Google’s AI is being manipulated. The search giant is quietly fighting back

Reliability of Google’s AI Overviews

  • Many commenters see Google’s AI Overviews as highly unreliable, often extrapolating from a single obscure source or Reddit comment and presenting it as fact.
  • The “hot-dog champion” demo is viewed as trivial in itself, but alarming as proof that one blog post can seed authoritative‑sounding AI answers.
  • Users report similar index poisoning: fake whale names, scam support numbers, niche technical “facts,” and spoof products being confidently restated by AI systems.
  • Some note that AI summaries blur context: turning one user’s dimensions or anecdote into a “typical” or “official” claim.

Manipulation, GEO/AEO, and Spam

  • Many characterize this as the new SEO: “Generative/Answer Engine Optimization,” with agencies already selling services to game AI answers.
  • Concern that existing playbooks—blog farms, fake reviews, influencer campaigns, hacked sites—now target AI systems instead of classic search.
  • Some worry about higher‑stakes manipulation: health supplements, finance/retirement advice, political narratives, and foreign influence operations.

Data Quality, Training, and Curation

  • Several argue that training on the whole internet is like citing tabloids; propose curated or “reference” datasets and better fact/opinion bucketing.
  • Others counter that refutations are also in the data; the core issue is task design and prompts, not just training.
  • There is broad skepticism that large‑scale, human‑curated corpora are economically feasible.

Trust, Sources, and Ranking

  • Suggestions include: surfacing source strength, showing when claims rest on a single or obscure source, and building a “2026 PageRank” for trust.
  • Others point out this is hard, political, and gameable; any scalar trust score can be exploited, as with backlinks in the past.
  • Debate over whether centralized “trusted news” pipelines for LLMs are desirable or dangerously gatekeeping and politicized.
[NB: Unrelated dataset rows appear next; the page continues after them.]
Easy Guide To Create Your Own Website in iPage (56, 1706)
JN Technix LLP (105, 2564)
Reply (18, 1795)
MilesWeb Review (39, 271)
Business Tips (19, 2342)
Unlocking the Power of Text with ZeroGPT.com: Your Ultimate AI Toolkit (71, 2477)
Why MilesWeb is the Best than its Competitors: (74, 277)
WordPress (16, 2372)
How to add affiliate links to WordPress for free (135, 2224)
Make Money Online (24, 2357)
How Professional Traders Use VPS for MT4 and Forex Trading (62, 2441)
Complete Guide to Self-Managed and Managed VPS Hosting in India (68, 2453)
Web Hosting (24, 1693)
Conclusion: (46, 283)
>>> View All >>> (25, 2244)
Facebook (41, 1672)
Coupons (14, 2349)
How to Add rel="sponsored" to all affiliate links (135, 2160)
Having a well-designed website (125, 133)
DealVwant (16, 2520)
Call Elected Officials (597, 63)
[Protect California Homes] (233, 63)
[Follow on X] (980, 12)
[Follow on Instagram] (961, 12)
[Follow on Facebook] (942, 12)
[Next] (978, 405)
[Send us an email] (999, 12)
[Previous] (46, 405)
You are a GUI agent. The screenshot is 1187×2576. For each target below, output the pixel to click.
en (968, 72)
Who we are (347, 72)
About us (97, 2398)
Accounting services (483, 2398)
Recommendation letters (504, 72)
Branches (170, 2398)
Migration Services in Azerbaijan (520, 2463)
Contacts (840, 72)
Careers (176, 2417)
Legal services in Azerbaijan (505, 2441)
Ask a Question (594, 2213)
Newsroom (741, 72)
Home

Google’s Incentives and Track Record

  • Some say Google solved spam early (PageRank, ML signals) and is failing to apply that knowledge; others argue Google effectively gave up on spam once ads dominated.
  • Multiple comments assert that correctness was never Google’s real product; attention and ad revenue are, so quality control lags until reputational damage forces it.

Broader Views on AI and User Responsibility

  • Opinions on AI range from “useless garbage” to “transformative for code generation and systems design.”
  • Long subthreads debate whether LLMs are “just glorified search” or exhibit emerging reasoning, with no consensus.
  • Several emphasize that critical thinking and skepticism remain essential; naive users over‑trust AI where they once understood search results as “just websites.”
  • Some users cope by blocking AI widgets, or even fantasizing about poisoning AI training data as a form of resistance or mischief.